▼
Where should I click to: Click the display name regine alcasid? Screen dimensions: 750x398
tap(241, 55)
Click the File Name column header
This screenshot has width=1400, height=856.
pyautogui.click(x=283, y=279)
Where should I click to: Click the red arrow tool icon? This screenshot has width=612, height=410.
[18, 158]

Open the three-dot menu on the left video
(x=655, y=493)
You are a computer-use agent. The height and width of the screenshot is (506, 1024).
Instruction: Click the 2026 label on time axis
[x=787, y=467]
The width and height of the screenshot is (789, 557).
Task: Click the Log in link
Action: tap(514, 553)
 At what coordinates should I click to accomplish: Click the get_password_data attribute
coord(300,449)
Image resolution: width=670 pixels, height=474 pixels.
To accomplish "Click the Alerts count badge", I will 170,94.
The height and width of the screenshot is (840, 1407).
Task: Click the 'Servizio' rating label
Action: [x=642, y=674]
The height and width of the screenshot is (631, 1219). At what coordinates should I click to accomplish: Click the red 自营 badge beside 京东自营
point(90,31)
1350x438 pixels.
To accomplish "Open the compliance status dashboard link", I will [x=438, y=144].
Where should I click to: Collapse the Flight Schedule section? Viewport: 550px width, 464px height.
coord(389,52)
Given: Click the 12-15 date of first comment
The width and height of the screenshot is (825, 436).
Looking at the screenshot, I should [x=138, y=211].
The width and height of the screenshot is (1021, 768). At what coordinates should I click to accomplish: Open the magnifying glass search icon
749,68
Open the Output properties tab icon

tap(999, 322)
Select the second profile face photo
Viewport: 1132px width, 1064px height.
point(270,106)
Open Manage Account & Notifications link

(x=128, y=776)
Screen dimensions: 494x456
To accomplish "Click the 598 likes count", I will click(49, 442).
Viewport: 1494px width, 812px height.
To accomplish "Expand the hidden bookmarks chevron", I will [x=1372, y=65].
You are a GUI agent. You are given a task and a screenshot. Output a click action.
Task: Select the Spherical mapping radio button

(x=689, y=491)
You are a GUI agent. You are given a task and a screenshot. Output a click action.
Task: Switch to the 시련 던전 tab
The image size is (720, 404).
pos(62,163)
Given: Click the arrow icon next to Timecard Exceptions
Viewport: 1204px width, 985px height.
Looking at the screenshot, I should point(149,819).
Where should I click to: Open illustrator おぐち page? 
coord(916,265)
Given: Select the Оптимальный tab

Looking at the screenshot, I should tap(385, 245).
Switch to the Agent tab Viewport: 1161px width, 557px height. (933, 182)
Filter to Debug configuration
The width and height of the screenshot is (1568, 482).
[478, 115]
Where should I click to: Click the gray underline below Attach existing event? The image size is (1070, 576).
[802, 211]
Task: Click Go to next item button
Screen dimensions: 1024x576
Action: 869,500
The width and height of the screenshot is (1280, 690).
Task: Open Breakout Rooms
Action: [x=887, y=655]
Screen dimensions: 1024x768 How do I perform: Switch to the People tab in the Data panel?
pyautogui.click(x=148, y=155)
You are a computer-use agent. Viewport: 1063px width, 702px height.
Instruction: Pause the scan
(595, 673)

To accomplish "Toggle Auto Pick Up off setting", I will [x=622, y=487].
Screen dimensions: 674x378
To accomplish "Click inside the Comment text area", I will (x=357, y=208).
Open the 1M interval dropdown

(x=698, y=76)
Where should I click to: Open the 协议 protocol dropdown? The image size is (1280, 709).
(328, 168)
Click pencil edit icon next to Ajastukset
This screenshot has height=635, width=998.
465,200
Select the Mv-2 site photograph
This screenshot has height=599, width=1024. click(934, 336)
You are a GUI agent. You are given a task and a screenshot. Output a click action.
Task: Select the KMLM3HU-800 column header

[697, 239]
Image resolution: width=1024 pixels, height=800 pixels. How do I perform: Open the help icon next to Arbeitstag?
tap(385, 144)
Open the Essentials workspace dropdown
▲
Could you transcribe all of the entries exactly, leaving nothing out?

SOLUTION FOR THIS PROBLEM:
Where should I click to: Click the display name regine alcasid? Screen dimensions: 750x398
tap(241, 55)
Click the File Name column header
This screenshot has width=1400, height=856.
pyautogui.click(x=283, y=279)
Where should I click to: Click the red arrow tool icon? This screenshot has width=612, height=410.
[18, 158]

Open the three-dot menu on the left video
(x=655, y=493)
You are a computer-use agent. The height and width of the screenshot is (506, 1024).
Instruction: Click the 2026 label on time axis
[x=787, y=467]
The width and height of the screenshot is (789, 557).
Task: Click the Log in link
Action: tap(514, 553)
 At what coordinates should I click to accomplish: Click the get_password_data attribute
coord(300,449)
Image resolution: width=670 pixels, height=474 pixels.
To accomplish "Click the Alerts count badge", I will 170,94.
The height and width of the screenshot is (840, 1407).
Task: Click the 'Servizio' rating label
Action: [x=642, y=674]
The height and width of the screenshot is (631, 1219). At what coordinates should I click to accomplish: Click the red 自营 badge beside 京东自营
point(90,31)
1350x438 pixels.
To accomplish "Open the compliance status dashboard link", I will [x=438, y=144].
Where should I click to: Collapse the Flight Schedule section? Viewport: 550px width, 464px height.
coord(389,52)
Given: Click the 12-15 date of first comment
The width and height of the screenshot is (825, 436).
Looking at the screenshot, I should [x=138, y=211].
The width and height of the screenshot is (1021, 768). At what coordinates should I click to accomplish: Open the magnifying glass search icon
749,68
Open the Output properties tab icon

tap(999, 322)
Select the second profile face photo
Viewport: 1132px width, 1064px height.
point(270,106)
Open Manage Account & Notifications link

(x=128, y=776)
Screen dimensions: 494x456
To accomplish "Click the 598 likes count", I will click(49, 442).
Viewport: 1494px width, 812px height.
To accomplish "Expand the hidden bookmarks chevron", I will [x=1372, y=65].
You are a GUI agent. You are given a task and a screenshot. Output a click action.
Task: Select the Spherical mapping radio button

(x=689, y=491)
You are a GUI agent. You are given a task and a screenshot. Output a click action.
Task: Switch to the 시련 던전 tab
The image size is (720, 404).
pos(62,163)
Given: Click the arrow icon next to Timecard Exceptions
Viewport: 1204px width, 985px height.
Looking at the screenshot, I should point(149,819).
Where should I click to: Open illustrator おぐち page? 
coord(916,265)
Given: Select the Оптимальный tab

Looking at the screenshot, I should tap(385, 245).
Switch to the Agent tab Viewport: 1161px width, 557px height. (933, 182)
Filter to Debug configuration
The width and height of the screenshot is (1568, 482).
[478, 115]
Where should I click to: Click the gray underline below Attach existing event? The image size is (1070, 576).
[802, 211]
Task: Click Go to next item button
Screen dimensions: 1024x576
Action: 869,500
The width and height of the screenshot is (1280, 690).
Task: Open Breakout Rooms
Action: [x=887, y=655]
Screen dimensions: 1024x768 How do I perform: Switch to the People tab in the Data panel?
pyautogui.click(x=148, y=155)
You are a computer-use agent. Viewport: 1063px width, 702px height.
Instruction: Pause the scan
(595, 673)

To accomplish "Toggle Auto Pick Up off setting", I will [x=622, y=487].
Screen dimensions: 674x378
To accomplish "Click inside the Comment text area", I will (x=357, y=208).
Open the 1M interval dropdown

(x=698, y=76)
Where should I click to: Open the 协议 protocol dropdown? The image size is (1280, 709).
(328, 168)
Click pencil edit icon next to Ajastukset
This screenshot has height=635, width=998.
465,200
Select the Mv-2 site photograph
This screenshot has height=599, width=1024. click(934, 336)
You are a GUI agent. You are given a task and a screenshot. Output a click action.
Task: Select the KMLM3HU-800 column header

[697, 239]
Image resolution: width=1024 pixels, height=800 pixels. How do I perform: Open the help icon next to Arbeitstag?
tap(385, 144)
Open the Essentials workspace dropdown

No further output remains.